PROBLEM TO WORK ON -> Reproduce every line of the items from the start through the line containing "Click the Answer", requests included, scaling each coordinate in the answers by 0.65 and rounding to whole numbers with halves going up. Include only these lines.

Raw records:
BEGIN

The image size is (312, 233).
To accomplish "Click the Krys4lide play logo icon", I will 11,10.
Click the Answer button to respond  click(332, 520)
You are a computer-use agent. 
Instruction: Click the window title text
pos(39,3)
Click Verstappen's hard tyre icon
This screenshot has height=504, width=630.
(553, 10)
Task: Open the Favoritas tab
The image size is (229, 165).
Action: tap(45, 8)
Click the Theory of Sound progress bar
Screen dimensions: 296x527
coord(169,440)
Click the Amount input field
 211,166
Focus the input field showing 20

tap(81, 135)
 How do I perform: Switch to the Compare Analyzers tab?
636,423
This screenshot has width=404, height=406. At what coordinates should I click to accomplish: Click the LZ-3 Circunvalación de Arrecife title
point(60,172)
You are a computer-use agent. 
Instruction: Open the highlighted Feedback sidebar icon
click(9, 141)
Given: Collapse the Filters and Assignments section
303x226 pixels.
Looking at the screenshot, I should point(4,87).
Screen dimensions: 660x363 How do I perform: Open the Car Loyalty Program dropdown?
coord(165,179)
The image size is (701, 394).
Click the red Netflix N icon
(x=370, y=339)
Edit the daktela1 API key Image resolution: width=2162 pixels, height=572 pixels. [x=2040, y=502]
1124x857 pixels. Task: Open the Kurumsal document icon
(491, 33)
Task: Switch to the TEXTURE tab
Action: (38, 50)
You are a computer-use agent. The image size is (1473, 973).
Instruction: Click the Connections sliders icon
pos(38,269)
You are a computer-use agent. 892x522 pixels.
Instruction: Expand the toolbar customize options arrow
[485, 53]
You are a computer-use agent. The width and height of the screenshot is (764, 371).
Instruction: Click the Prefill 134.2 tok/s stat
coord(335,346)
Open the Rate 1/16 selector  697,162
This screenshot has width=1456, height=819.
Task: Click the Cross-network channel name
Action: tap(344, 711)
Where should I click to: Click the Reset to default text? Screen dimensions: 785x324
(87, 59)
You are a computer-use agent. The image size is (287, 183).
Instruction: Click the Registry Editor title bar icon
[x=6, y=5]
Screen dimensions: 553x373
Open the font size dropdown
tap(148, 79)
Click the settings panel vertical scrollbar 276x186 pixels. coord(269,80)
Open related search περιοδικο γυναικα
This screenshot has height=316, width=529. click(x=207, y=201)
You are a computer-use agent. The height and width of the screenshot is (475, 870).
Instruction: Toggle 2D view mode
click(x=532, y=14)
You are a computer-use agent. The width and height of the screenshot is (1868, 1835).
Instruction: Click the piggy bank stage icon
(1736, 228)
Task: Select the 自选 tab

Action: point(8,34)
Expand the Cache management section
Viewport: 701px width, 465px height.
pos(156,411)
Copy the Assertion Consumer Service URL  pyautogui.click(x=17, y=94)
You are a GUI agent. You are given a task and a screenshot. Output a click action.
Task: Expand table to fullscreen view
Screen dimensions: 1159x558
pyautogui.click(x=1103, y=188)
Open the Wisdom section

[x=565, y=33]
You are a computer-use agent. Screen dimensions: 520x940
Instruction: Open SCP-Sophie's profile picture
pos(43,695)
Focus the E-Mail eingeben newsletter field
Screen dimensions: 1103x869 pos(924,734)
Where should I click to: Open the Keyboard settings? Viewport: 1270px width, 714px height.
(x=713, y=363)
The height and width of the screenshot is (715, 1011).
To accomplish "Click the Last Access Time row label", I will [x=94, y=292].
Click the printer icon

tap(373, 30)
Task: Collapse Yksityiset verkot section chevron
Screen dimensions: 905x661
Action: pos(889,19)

END

RESPONSE TO THIS TASK ->
The image size is (312, 233).
To accomplish "Click the Krys4lide play logo icon", I will 7,7.
Click the Answer button to respond  click(216, 338)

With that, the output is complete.